◆ Activity
Sum up the news report about the dropped charges against Christy Freeman in two sentences.

══ Page text ══

A woman once accused of killing her newborn child and keeping three older sets of fetal remains at her home threatened to sue county authorities Thursday, saying they rushed to judgment after the remains were found.

Authorities dropped the charges against Christy Freeman, 37, on Wednesday after they determined there was not enough evidence to prosecute her.

Freeman and her longtime boyfriend, Ray Godman, spoke briefly to reporters on Thursday and thanked those who supported them. In a statement, the couple said that the deaths of the babies were miscarriages and that authorities should have waited for medical reports before charging her.

"If an investigation had been done Miss Freeman would have never been charged with anything," the statement read. "When it's all said and done, the reality of this situation is Miss Freeman had four miscarriages over a period of five years."

It also said the couple's business, a classic car taxi service, had suffered damage because of media attention surrounding the case and it could have been avoided if investigators hadn't "rushed to judgment."

Freeman had been held in jail without bond since July, when she went to a hospital with heavy bleeding and doctors discovered she had recently given birth. Investigators found the baby — and three more sets of tiny human remains — at Freeman's house in Ocean City.

Freeman was originally charged with killing her unborn fetus in July, but those charges were later dropped after an autopsy showed that fetus was stillborn.

Prosecutors later charged her with killing one of two children found in a trunk in the living room. The charge accused her of giving birth to twins on the toilet in 2004 and allowing one of them to die. That was the charge dismissed Wednesday.

A report from state medical examiner Dr. Tasha Greenberg concluded there was no proof the babies were ever alive, said Worcester County State's Attorney Joel Todd. Some of the remains were years old. In a murder case, prosecutors must prove the victim of the homicide had been alive, he said.

Todd said the medical examiner concluded that because Freeman had a history of stillborn births, because there was an infection present in the placenta of the most recent fetus, and because Freeman was a tobacco user and may have used cocaine, the deaths could have occurred naturally.

Asked whether women who miscarry are required by law to dispose properly of the remains, Todd replied, "There should be," but he said he knew of no such crime.

Godman called the case an "ordeal." The couple did not answer reporters' questions about why the remains were kept at the house or whether she had used cocaine.

"We're just going to get on with our lives and try to get our business up and running and get on with our lives," Godman said.

═══
══ Data section ══

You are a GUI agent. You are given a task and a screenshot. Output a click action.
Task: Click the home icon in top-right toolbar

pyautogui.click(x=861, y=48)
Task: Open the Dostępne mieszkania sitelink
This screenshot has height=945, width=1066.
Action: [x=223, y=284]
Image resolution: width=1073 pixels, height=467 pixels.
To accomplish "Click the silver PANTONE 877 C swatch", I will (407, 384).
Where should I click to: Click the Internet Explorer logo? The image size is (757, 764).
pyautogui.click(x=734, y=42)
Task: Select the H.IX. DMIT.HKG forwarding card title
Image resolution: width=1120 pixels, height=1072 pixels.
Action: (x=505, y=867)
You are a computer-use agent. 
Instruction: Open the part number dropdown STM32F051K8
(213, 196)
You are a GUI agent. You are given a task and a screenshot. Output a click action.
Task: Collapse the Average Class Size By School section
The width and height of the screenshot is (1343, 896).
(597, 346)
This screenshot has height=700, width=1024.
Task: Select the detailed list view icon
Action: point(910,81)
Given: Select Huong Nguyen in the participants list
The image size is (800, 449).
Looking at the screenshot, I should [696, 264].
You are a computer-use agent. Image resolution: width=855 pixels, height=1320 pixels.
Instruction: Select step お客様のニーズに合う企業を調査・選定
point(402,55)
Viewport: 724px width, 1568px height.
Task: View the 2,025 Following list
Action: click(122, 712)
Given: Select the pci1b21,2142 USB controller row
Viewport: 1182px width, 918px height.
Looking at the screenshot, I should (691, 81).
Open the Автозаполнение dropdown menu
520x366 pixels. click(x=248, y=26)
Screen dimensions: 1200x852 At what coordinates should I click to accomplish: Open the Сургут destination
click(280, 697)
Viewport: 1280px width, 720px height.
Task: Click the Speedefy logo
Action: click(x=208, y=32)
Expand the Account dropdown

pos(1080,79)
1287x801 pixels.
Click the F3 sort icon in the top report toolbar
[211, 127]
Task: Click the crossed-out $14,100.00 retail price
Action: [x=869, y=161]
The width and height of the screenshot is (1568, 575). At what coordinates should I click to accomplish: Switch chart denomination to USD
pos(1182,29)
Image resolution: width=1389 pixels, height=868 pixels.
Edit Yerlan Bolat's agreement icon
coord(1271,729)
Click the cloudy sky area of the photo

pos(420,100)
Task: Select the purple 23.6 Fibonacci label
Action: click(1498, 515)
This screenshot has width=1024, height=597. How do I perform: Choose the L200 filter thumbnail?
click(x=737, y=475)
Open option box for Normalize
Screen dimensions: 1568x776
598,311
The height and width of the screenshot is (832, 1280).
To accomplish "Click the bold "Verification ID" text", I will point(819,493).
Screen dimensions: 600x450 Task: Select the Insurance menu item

═══

◆ Final answer
Prosecutors dropped the charge accusing Christy Freeman of letting one of twins die after giving birth in 2004, because a state medical examiner found no proof that the babies whose remains were found at her Ocean City home were ever alive. Freeman threatened to sue county authorities, and she and her boyfriend, Ray Godman, said the deaths were miscarriages and that investigators had rushed to judgment and damaged the couple's classic car taxi service.